Dr. Martin Luther King, Jr. was dedicated to building the nation’s largest multi-racial coalition of poor people to demand fundamental change to our society and economic system. He believed in the defense and expansion of civil rights, and that the scale of change required could only come through the involvement of those most directly affected by the evils that plague the nation.

While much progress has been achieved in the past five decades, we continue to see the manifestation of the evils he condemned in the long lines for food distributions, in the death disproportionately visited on Black and brown communities by COVID-19 and the criminal justice system, and most recently in the tragic events of January 6 in Washington D.C.

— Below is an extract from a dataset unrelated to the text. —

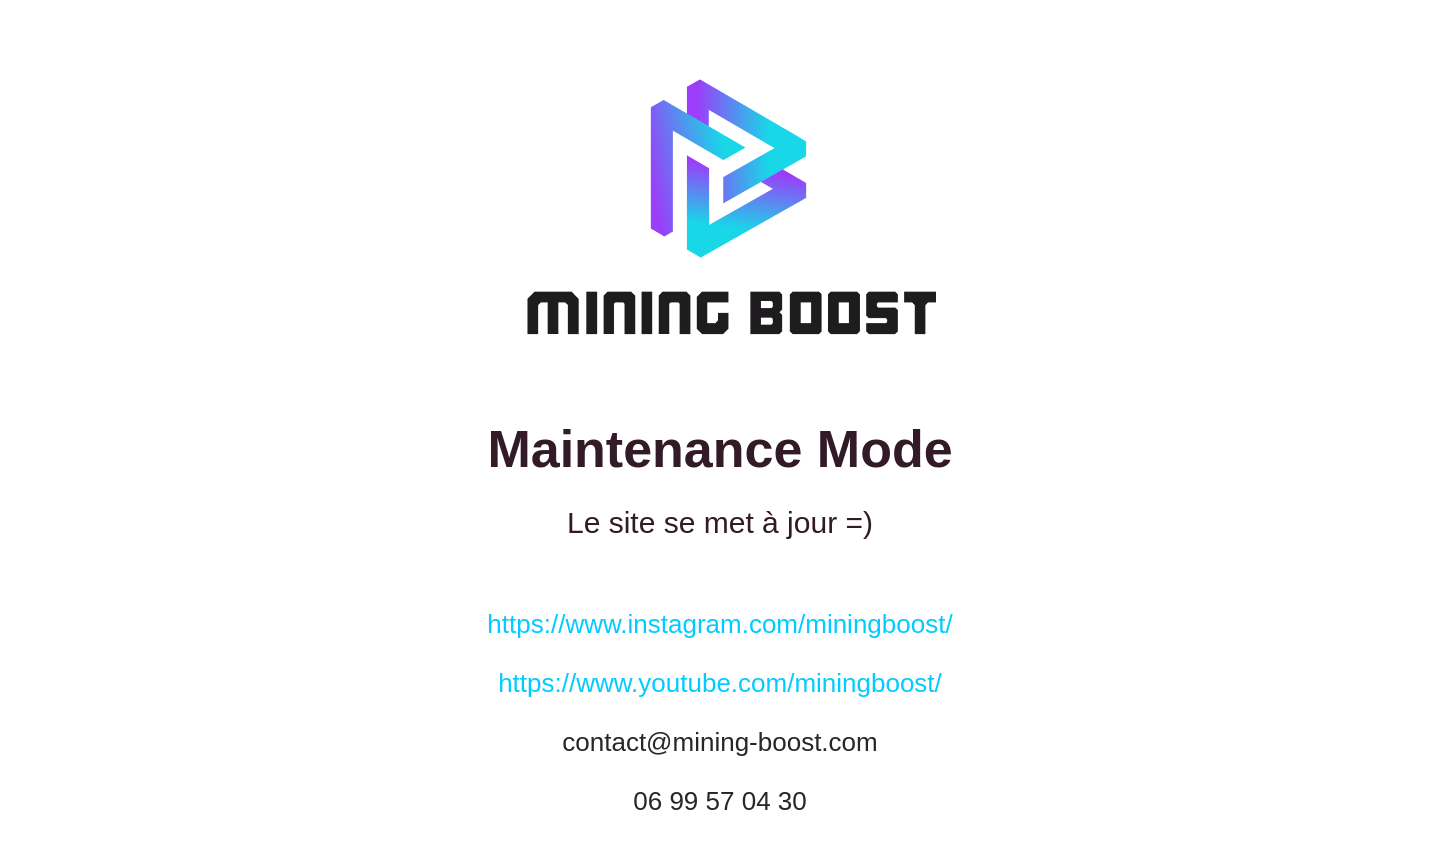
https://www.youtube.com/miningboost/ (720, 683)
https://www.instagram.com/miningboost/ (719, 624)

While we believe that the stains of violence and white supremacy on display for the world to see in our capital must be addressed, we also believe that that the everyday experience of poverty and hunger is another form of violence in our communities – albeit one often hidden from view. We are steadfast in the conviction that our work as an organization is not just to feed people today, but to contribute to a movement that eliminates the chronic need for our services. Foodlink shares Dr. King’s belief that charity alone could not create true and lasting change.

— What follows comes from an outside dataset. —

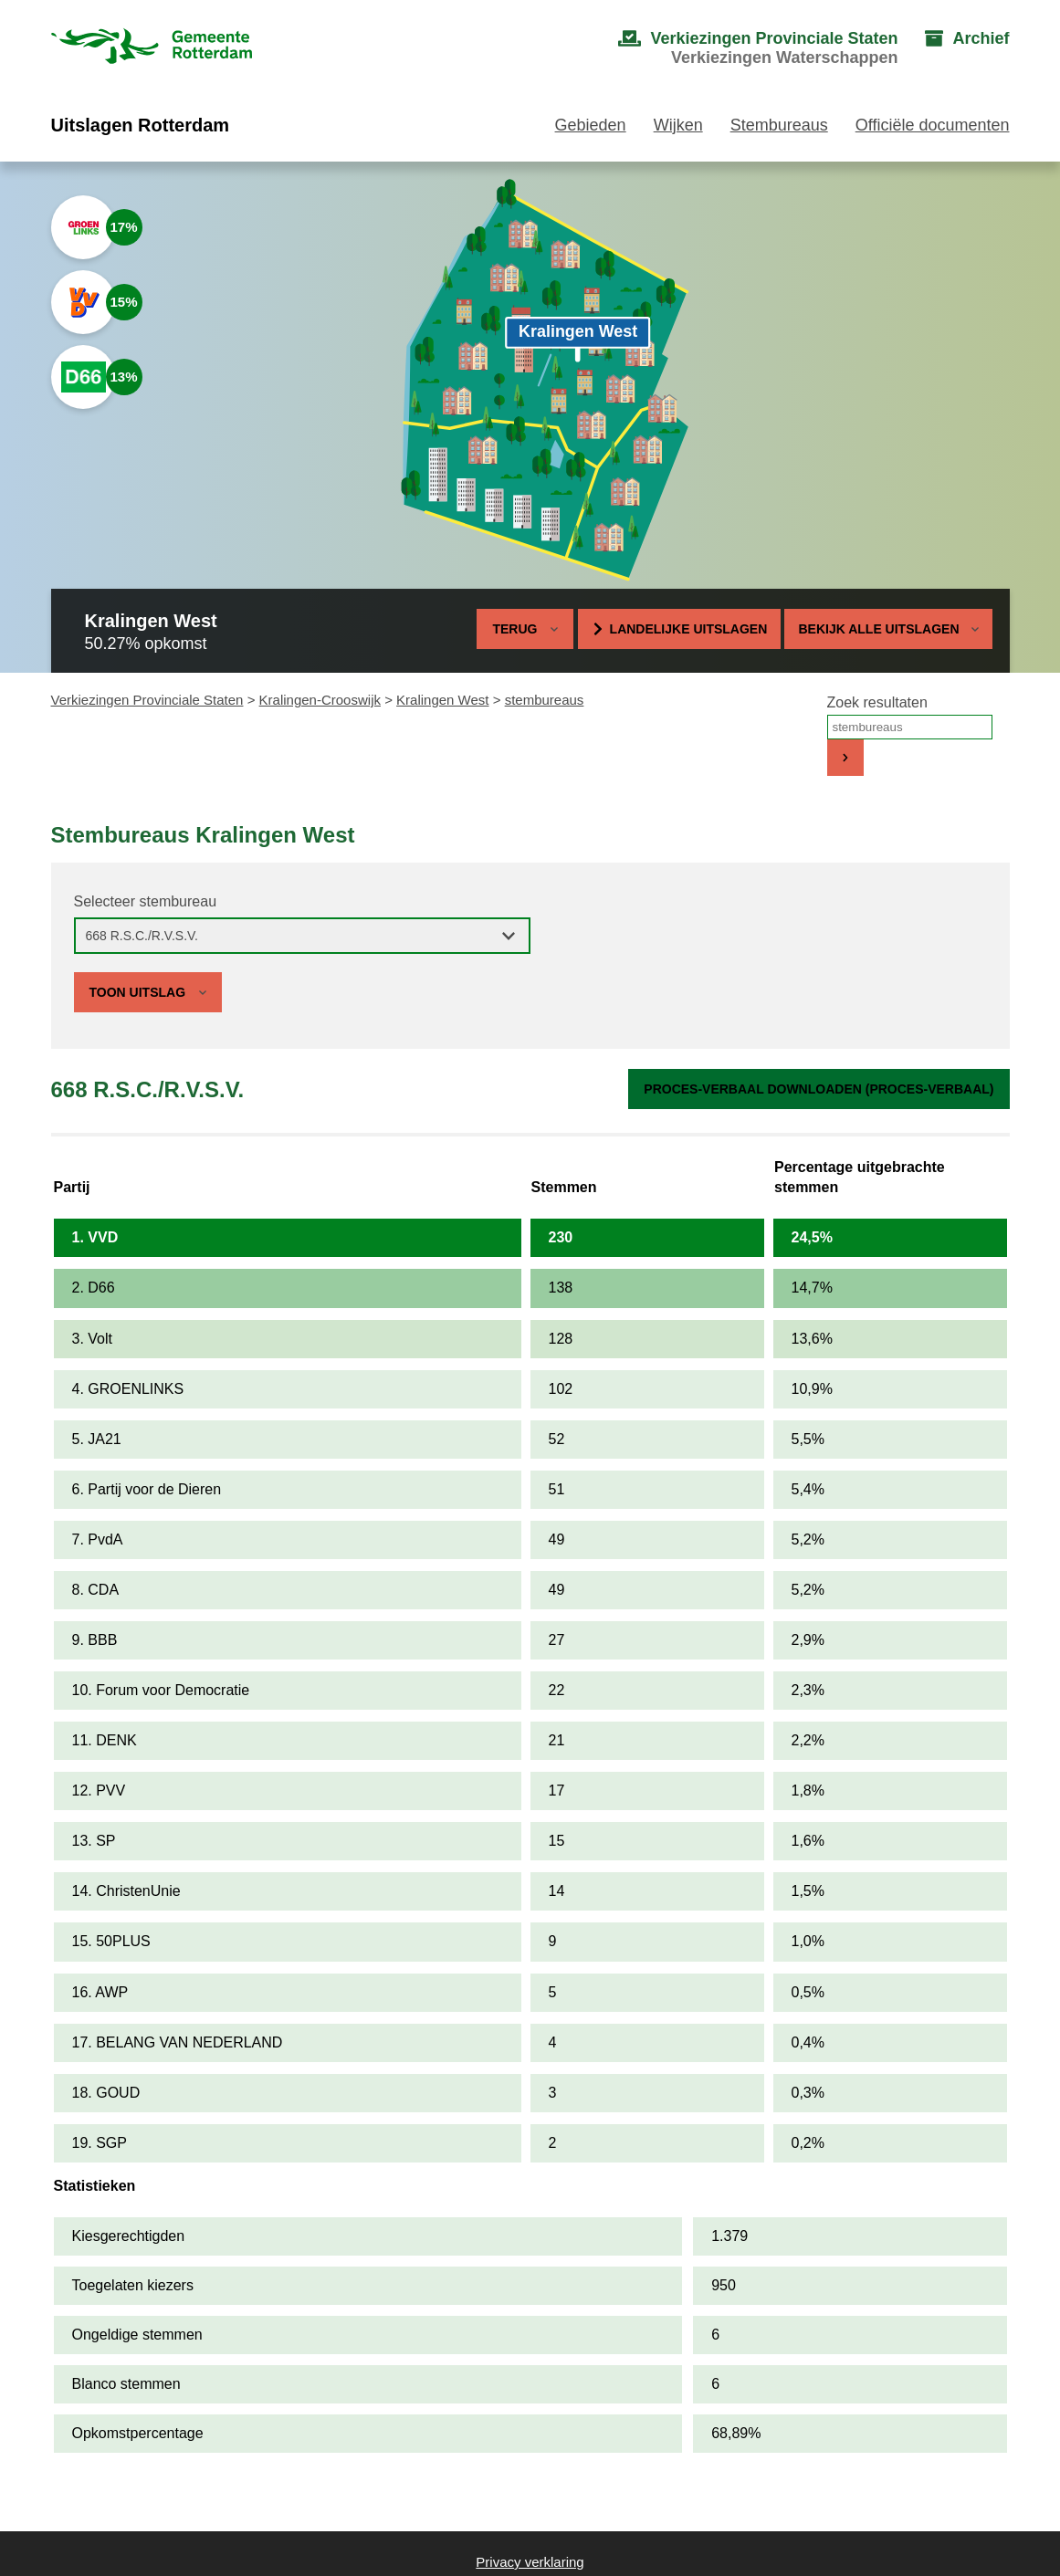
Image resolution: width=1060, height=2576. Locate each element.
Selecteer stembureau (145, 901)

Foodlink strives to be “the Good Samaritan on life’s roadside” that Dr. King described in his 1967 “Beyond Vietnam” speech. We are committed to nourishing the communities we serve and ensuring that high-quality, healthy food is widely available to all people; involving poor people in our work by creating opportunities for participation and leadership in our programs and services; and continuing to advocate for policies and legislation that leads to systemic change to our political and economic systems. We continue to work toward our mission, and Dr. King’s vision of a beloved community.

 

“A true revolution of values will soon cause us to question the fairness and justice of many of our past and present policies. On the one hand we are called to play the Good Samaritan on life’s roadside, but that will be only an initial act. One day we must come to see that the whole Jericho Road must be transformed so that men and women will not be constantly beaten and robbed as they make their journey on life’s highway. True compassion is more than flinging a coin to a beggar. It comes to see that an edifice which produces beggars needs restructuring.”